Bioinformatics Division, WEHI, Melbourne, Australia; Department of Medical Biology, University of Melbourne, Melbourne, Australia; Colonial Foundation Healthy Ageing Centre, WEHI, Melbourne, Australia.
Department of Medical Biology, University of Melbourne, Melbourne, Australia; Colonial Foundation Healthy Ageing Centre, WEHI, Melbourne, Australia; Advanced Technology and Biology Division, WEHI, Melbourne, Australia.
Mol Cell Proteomics. 2023 Aug;22(8):100558. doi: 10.1016/j.mcpro.2023.100558. Epub 2023 Apr 25.
Mass spectrometry (MS) enables high-throughput identification and quantification of proteins in complex biological samples and can provide insights into the global function of biological systems. Label-free quantification is cost-effective and suitable for the analysis of human samples. Despite rapid developments in label-free data acquisition workflows, the number of proteins quantified across samples can be limited by technical and biological variability. This variation can result in missing values which can in turn challenge downstream data analysis tasks. General purpose or gene expression-specific imputation algorithms are widely used to improve data completeness. Here, we propose an imputation algorithm designated for label-free MS data that is aware of the type of missingness affecting data. On published datasets acquired by data-dependent and data-independent acquisition workflows with variable degrees of biological complexity, we demonstrate that the proposed missing value estimation procedure by barycenter computation competes closely with the state-of-the-art imputation algorithms in differential abundance tasks while outperforming them in the accuracy of variance estimates of the peptide abundance measurements, and better controls the false discovery rate in label-free MS experiments. The barycenter estimation procedure is implemented in the msImpute software package and is available from the Bioconductor repository.

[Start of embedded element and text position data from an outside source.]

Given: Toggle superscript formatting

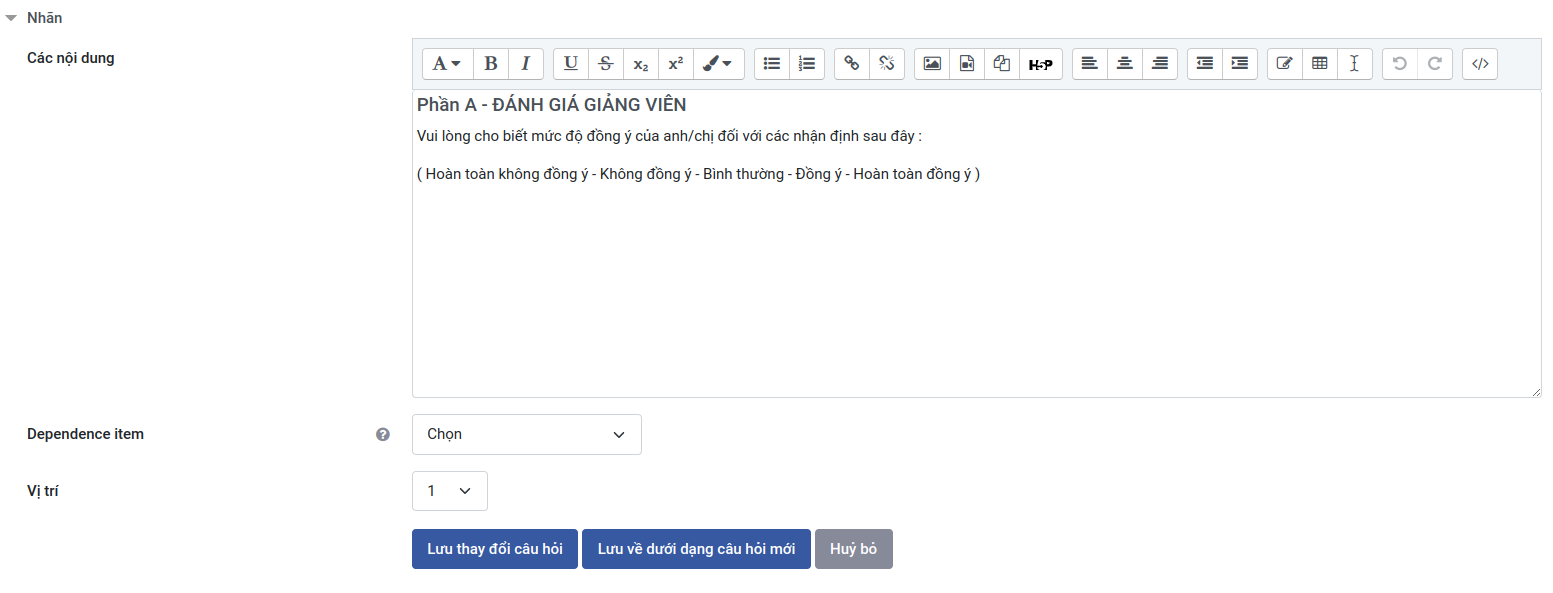Looking at the screenshot, I should coord(675,64).
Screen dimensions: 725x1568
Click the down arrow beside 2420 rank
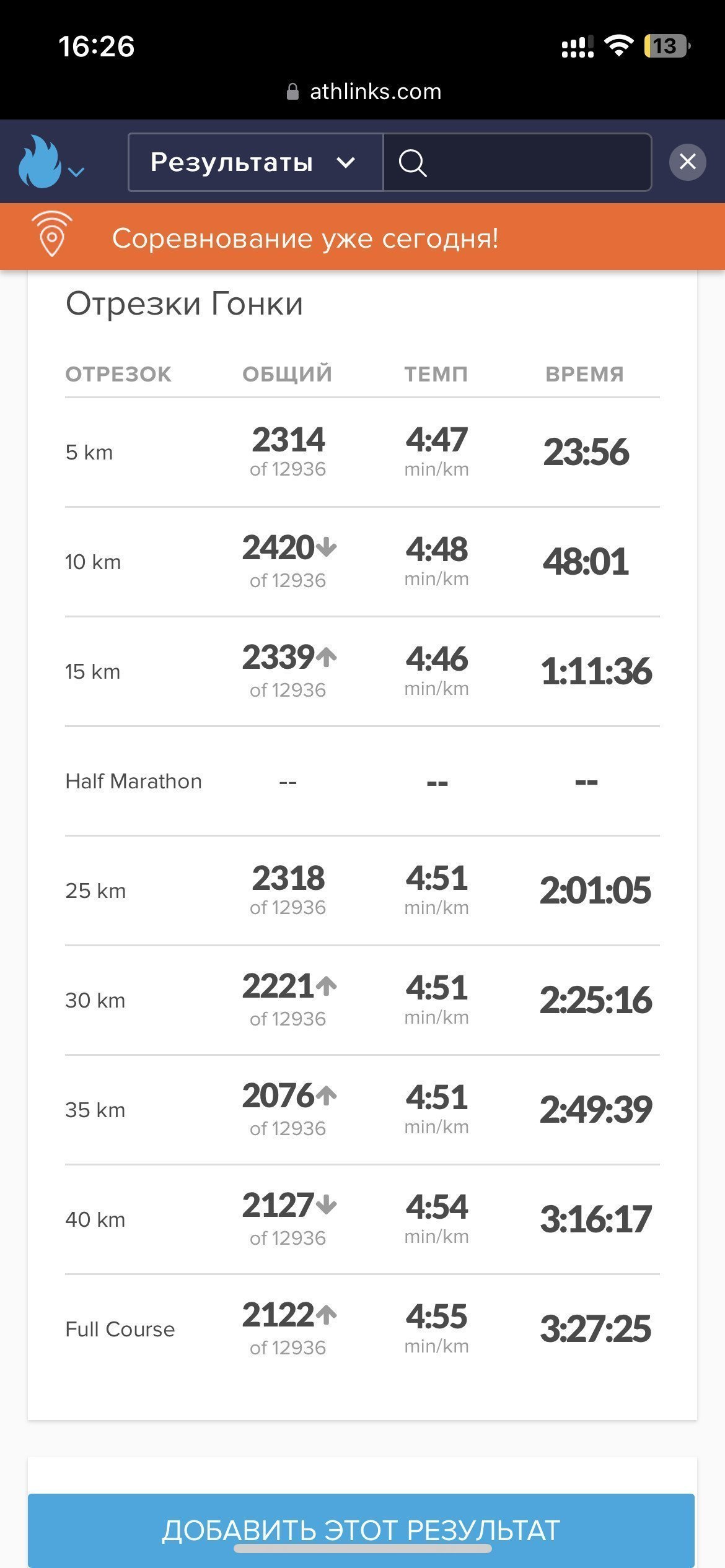click(327, 547)
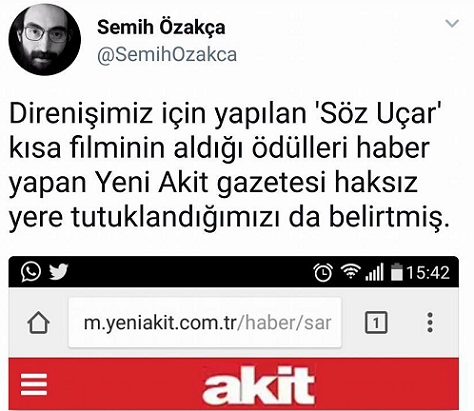Tap the alarm clock status icon
The width and height of the screenshot is (474, 411).
tap(323, 272)
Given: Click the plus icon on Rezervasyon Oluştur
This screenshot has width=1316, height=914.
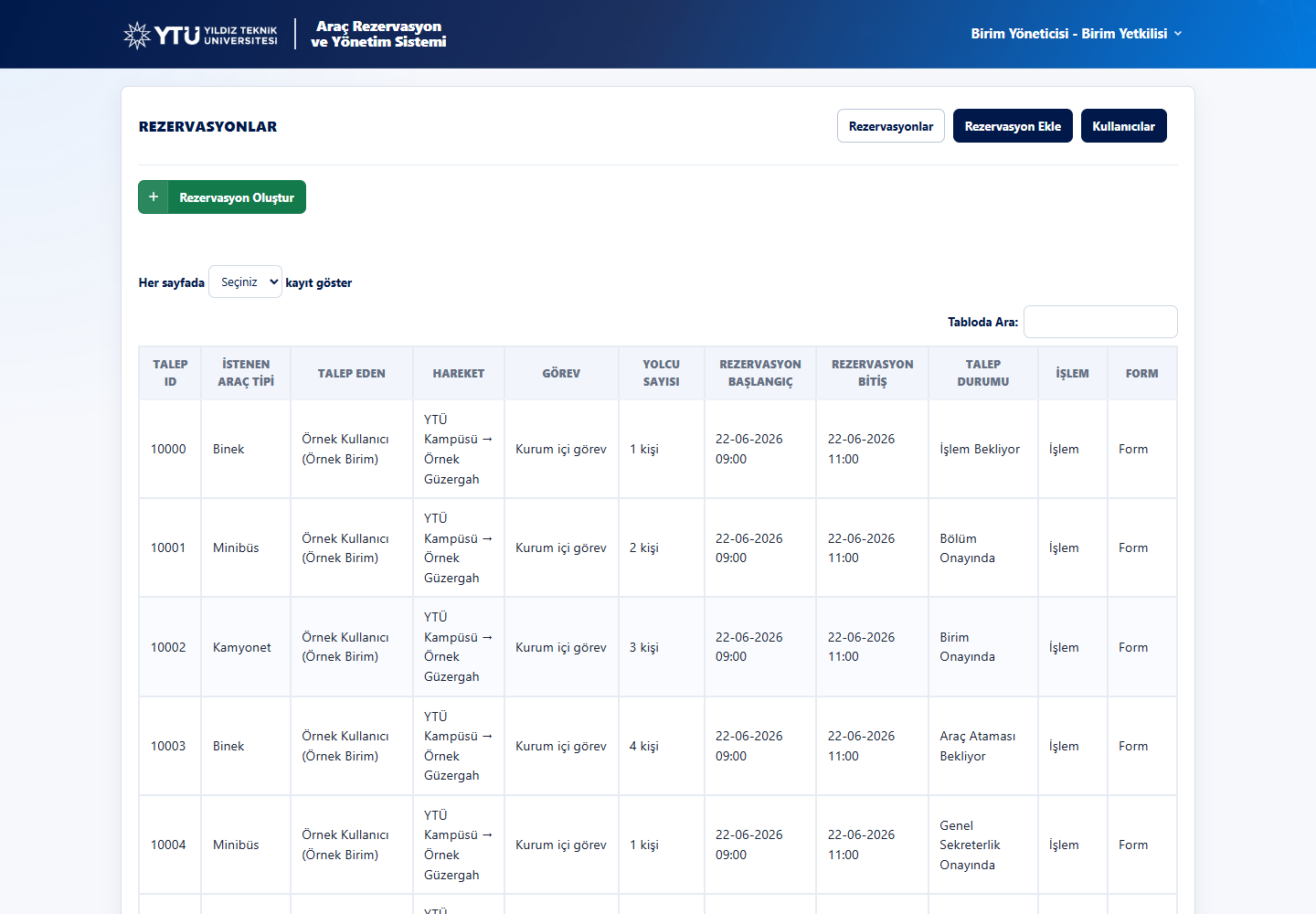Looking at the screenshot, I should point(154,197).
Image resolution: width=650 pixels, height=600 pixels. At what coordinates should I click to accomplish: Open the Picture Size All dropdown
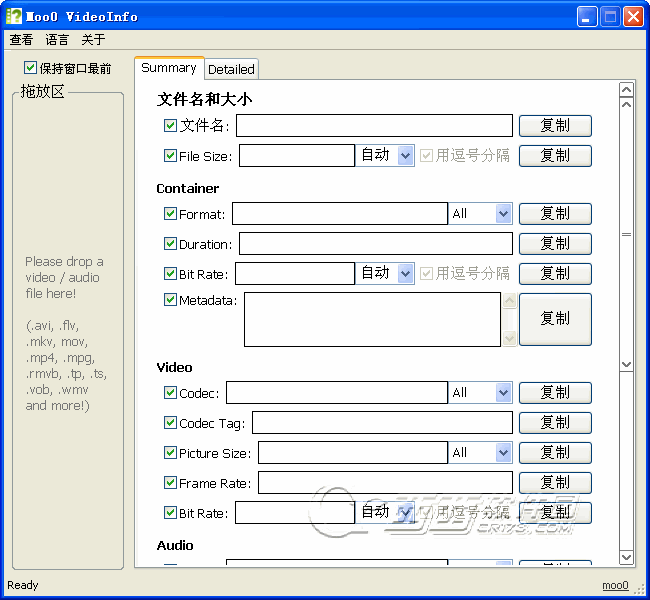click(x=503, y=453)
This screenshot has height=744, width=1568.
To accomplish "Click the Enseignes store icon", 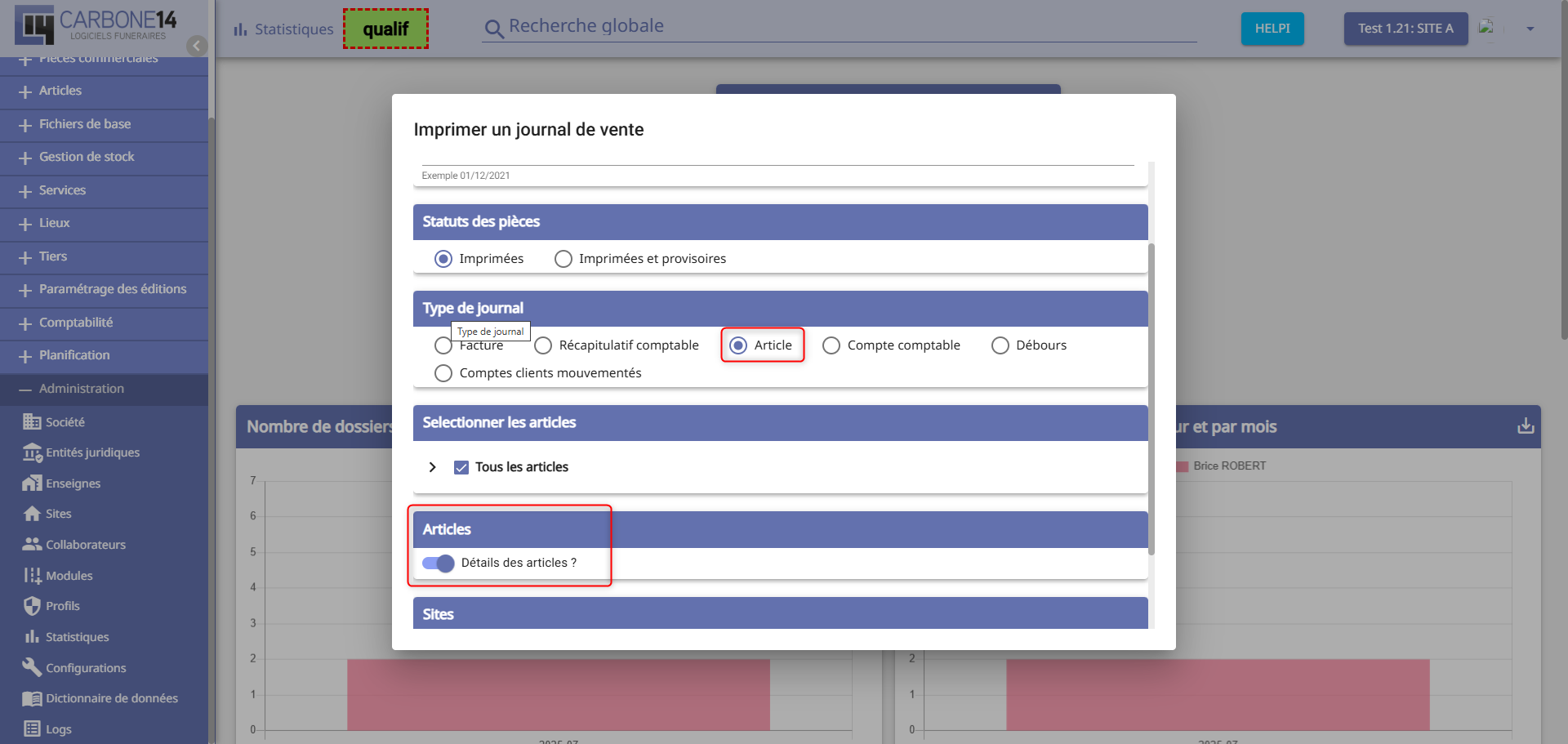I will pyautogui.click(x=32, y=483).
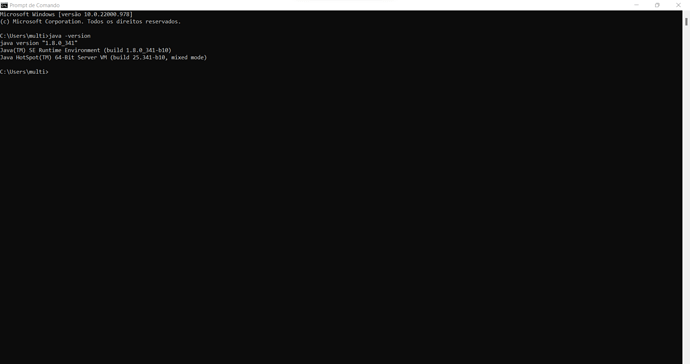Click the 'mixed mode' text in output

187,57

质谱 (MS) 能够高通量鉴定和定量复杂生物样本中的蛋白质,并能够深入了解生物系统的全局功能。无标记定量是一种具有成本效益的方法,适用于人类样本的分析。尽管无标记数据采集工作流程发展迅速,但由于技术和生物学变异性,跨样本定量的蛋白质数量可能会受到限制。这种变化会导致缺失值,进而挑战下游数据分析任务。通用或基因表达特异性插补算法被广泛用于提高数据完整性。在这里,我们提出了一种专门用于无标记 MS 数据的插补算法,该算法能够识别影响数据的缺失类型。在使用不同程度生物学复杂性的数据依赖和数据独立采集工作流程获取的已发表数据集上,我们证明了基于重心计算的提出的缺失值估计程序在差异丰度任务中与最先进的插补算法竞争激烈,同时在肽丰度测量的方差估计的准确性上优于它们,并更好地控制无标记 MS 实验中的假发现率。重心估计程序在 msImpute 软件包中实现,并可从 Bioconductor 存储库中获得。